PROVIDED DATA:

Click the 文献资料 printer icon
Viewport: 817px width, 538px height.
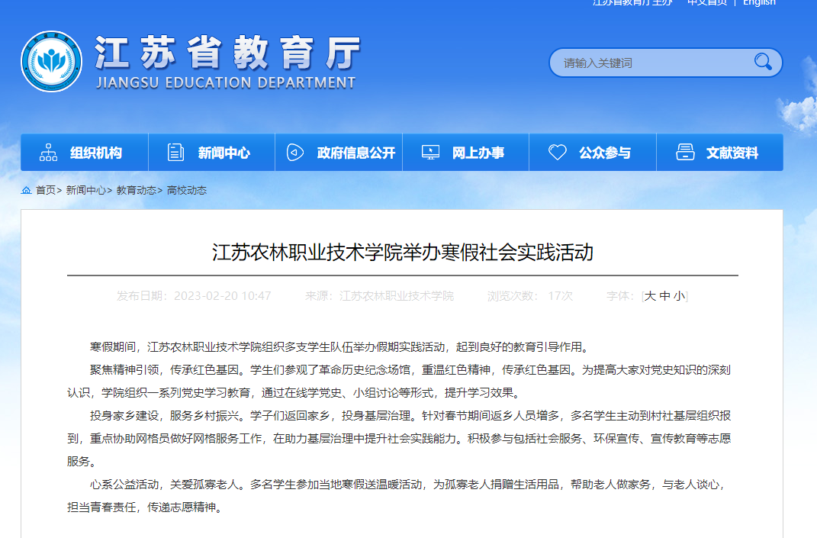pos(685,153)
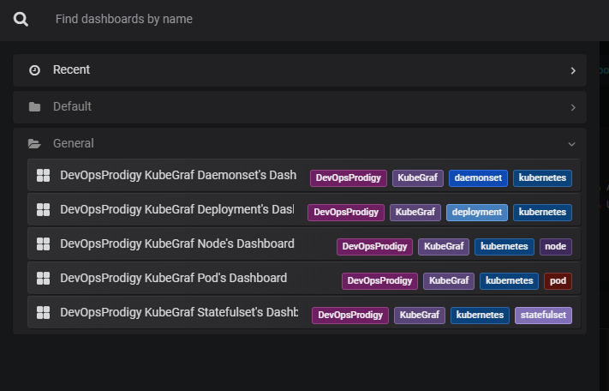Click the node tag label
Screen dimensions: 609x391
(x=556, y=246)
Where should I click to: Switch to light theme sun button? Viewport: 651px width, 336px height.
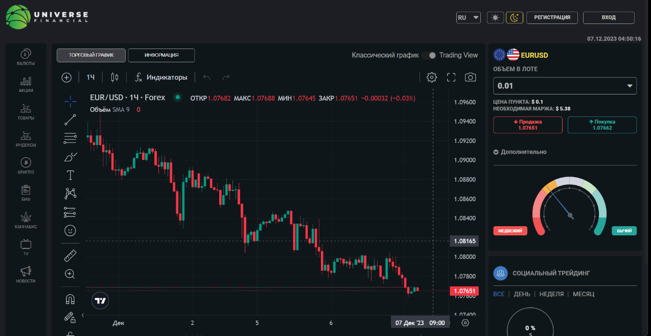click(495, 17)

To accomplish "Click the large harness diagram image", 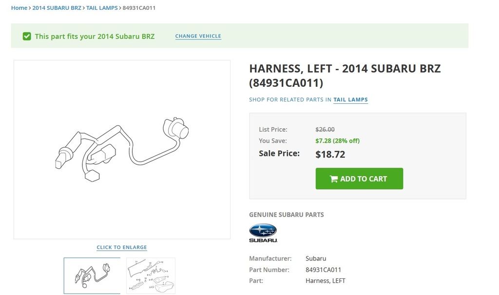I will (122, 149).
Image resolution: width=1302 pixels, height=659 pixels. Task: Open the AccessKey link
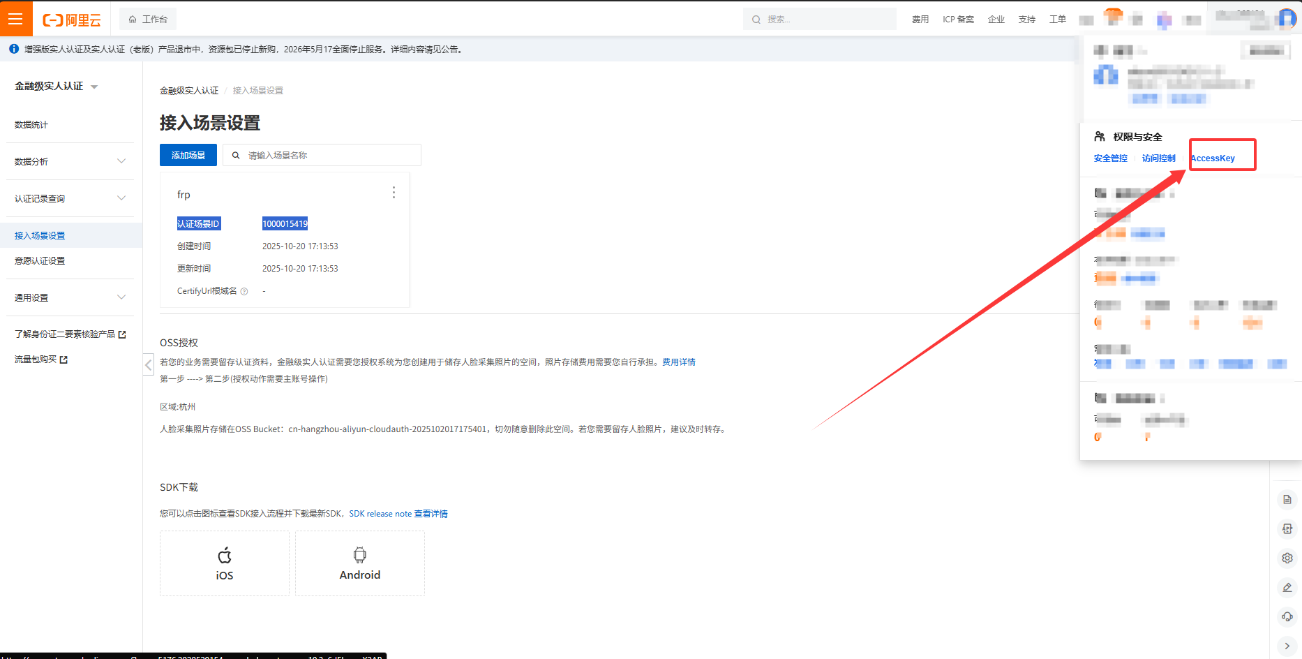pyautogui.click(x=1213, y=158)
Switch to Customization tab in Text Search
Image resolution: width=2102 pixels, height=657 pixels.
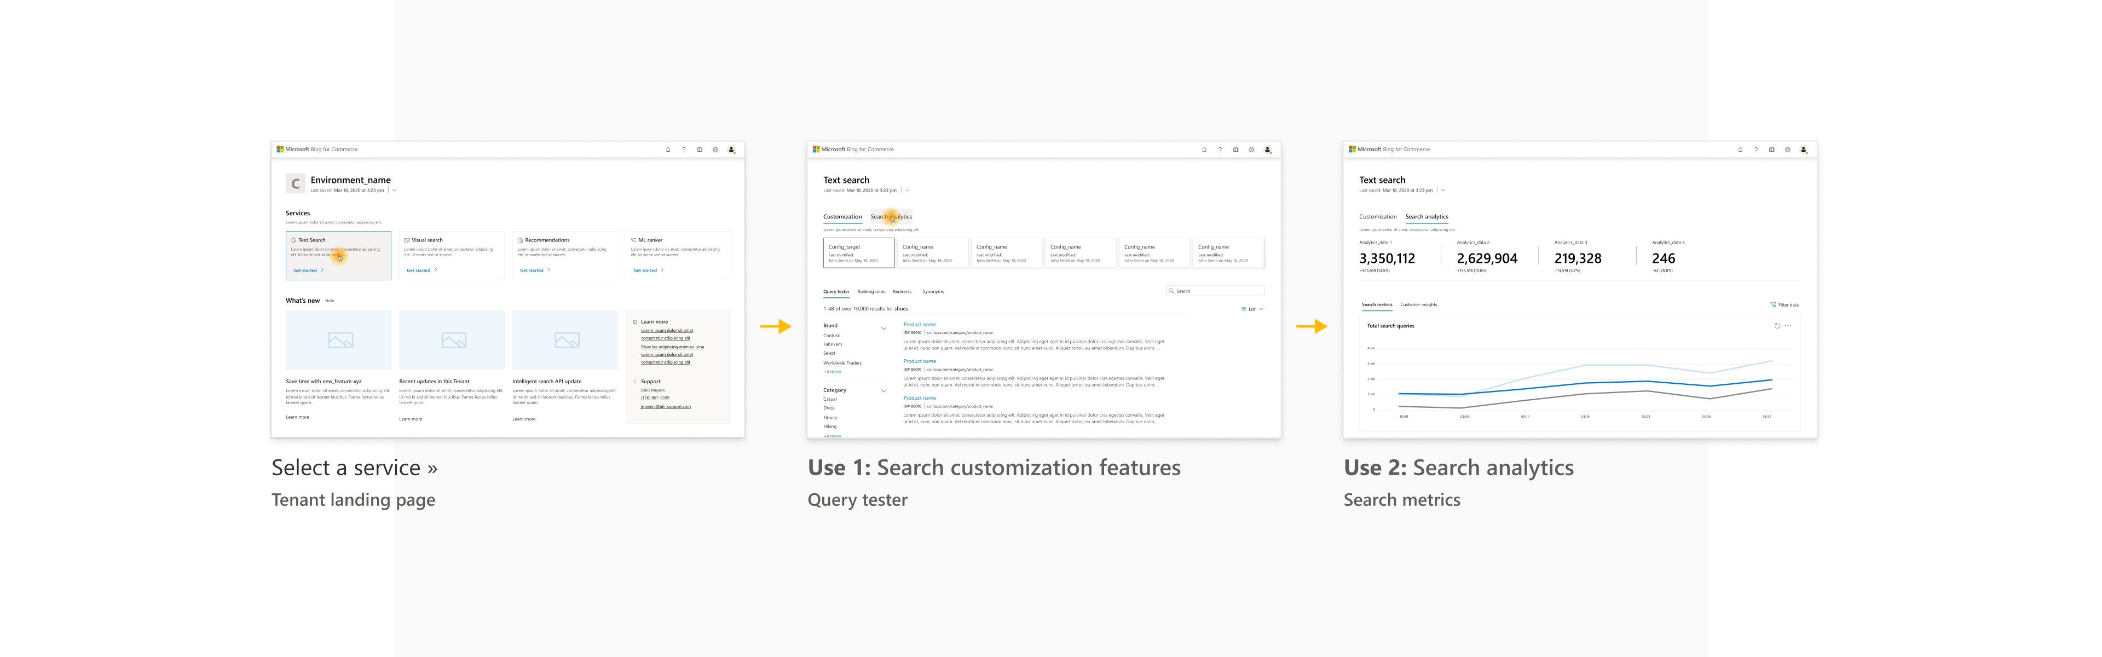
* * *
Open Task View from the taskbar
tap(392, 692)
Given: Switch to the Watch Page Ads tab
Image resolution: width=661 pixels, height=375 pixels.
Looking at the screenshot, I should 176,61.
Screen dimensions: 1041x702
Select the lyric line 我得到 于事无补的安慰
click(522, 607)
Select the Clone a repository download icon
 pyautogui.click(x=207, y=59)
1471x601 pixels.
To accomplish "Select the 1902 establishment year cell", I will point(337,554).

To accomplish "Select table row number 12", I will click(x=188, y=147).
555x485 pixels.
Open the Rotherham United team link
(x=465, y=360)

SHORT TASK: Convert the entries from the line containing "Given: Switch to the Watch Page Ads tab" through the line containing "pyautogui.click(x=207, y=59)" into a JSON list of strings, with one string per line and any blank lines omitted.

SOLUTION TO THIS TASK:
[
  "Given: Switch to the Watch Page Ads tab",
  "Image resolution: width=661 pixels, height=375 pixels.",
  "Looking at the screenshot, I should 176,61.",
  "Screen dimensions: 1041x702",
  "Select the lyric line 我得到 于事无补的安慰",
  "click(522, 607)",
  "Select the Clone a repository download icon",
  " pyautogui.click(x=207, y=59)"
]